**Work order A**
Using the account of the prescription below, explain in one to three sentences why the warning against taking the drug with irregular periods applies to the writer.
**Work order B**
Carry the account of the prescription below further, continuing on from its final sentence.

**Source extract**
=== Begin Enclosure ===

Eventually, the doctors agree on a course of action, medication wise and send me away with a script.
45 minutes later, I get to read all about the reasons I should not take a drug to help my blood clot.
Like, don’t take the drug if anyone in your immediate family has had a blood clot. Both Mum and Nan have had blood clots.
Don’t take the drug if you have bruising, especially bruising without trauma. Hello fucking EHLERS DANLOS.
Don’t take the drug if you have irregular periods. Um yeah, that’s part of why I’m seeing a Gyno. I’m 21, I’ve had periods since I was 12 and I’ve had 2 kids, my periods should be fucking regular. They aren’t.
I’m just so tired of having to fight the doctors for things that might help. Tired of them not asking questions they should before they prescribe something. Tired of being treated like a disobedient child, for not falling into line and letting them do whatever ‘they think best’.
Tired of feeling like these bandaid fixes don’t do anything towards working out why my body isn’t doing regular periods, why I bleed for 10-12 days each period, why the periods feel like labour pains, and why I’m having hot flushes.

=== End Enclosure ===

**Supplied information**
=== Begin Enclosure ===

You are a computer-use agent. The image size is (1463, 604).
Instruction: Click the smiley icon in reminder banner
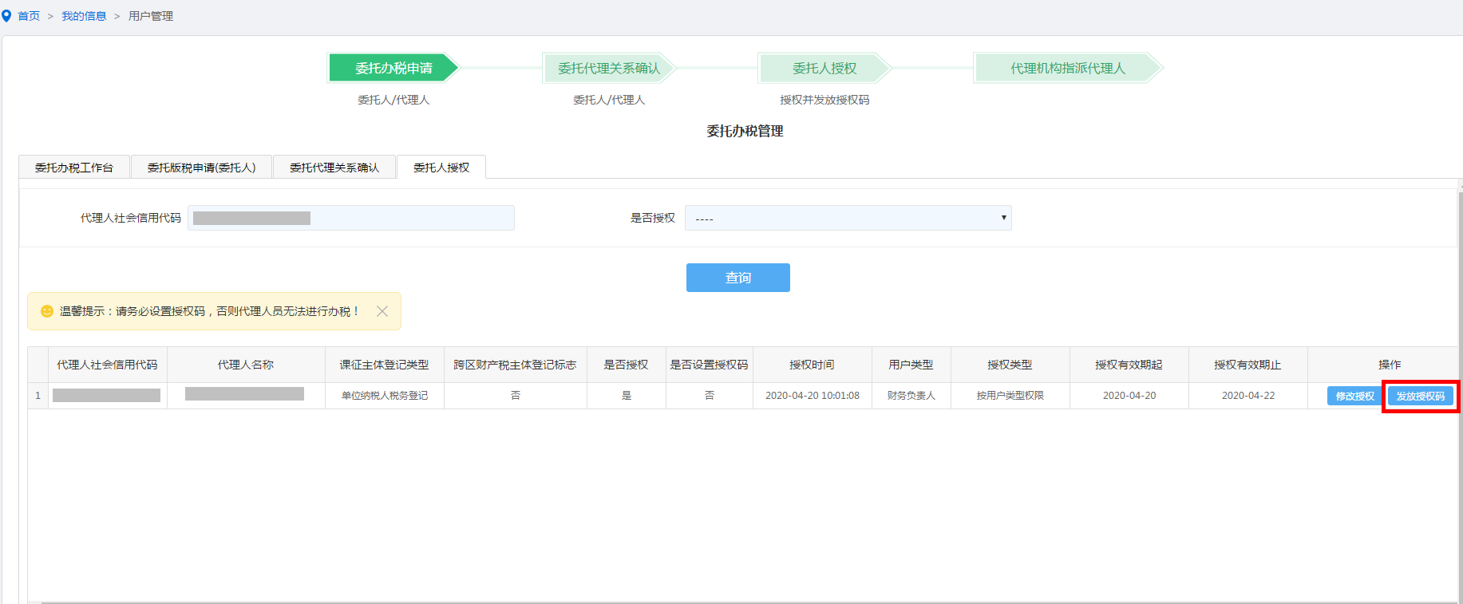tap(47, 311)
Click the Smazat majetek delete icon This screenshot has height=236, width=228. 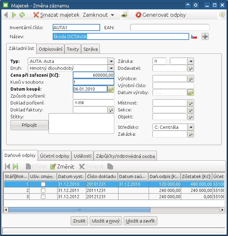(x=36, y=15)
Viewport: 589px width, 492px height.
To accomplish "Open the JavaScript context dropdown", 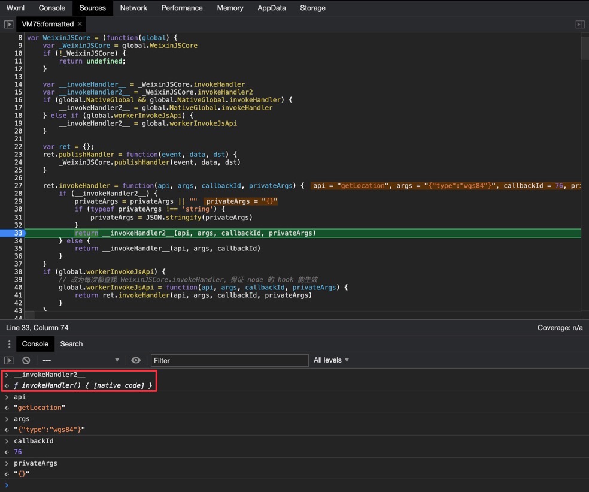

=== End Enclosure ===

**Written response A**
Irregular periods are part of the reason the writer is seeing a gynecologist. At 21, having had periods since age 12 and having had two children, the writer says the periods should be regular, but they are not.

**Written response B**
Tired.
I’m booking an appointment with my regular GP to discuss the new tablets before I even think about taking them. Somehow, knowing how my body works and which side of the stats I fall on, I’m a little concerned about taking something to promote blood clotting.
On the upside, there was a Med Student there during the whole appointment and I got ages to talk to her about Ehlers Danlos while the doctors were consulting in the other room. She was lovely and interested to know how EDS presents in normal cases.
So good deed done. Even if I still want to bang my head against the wall.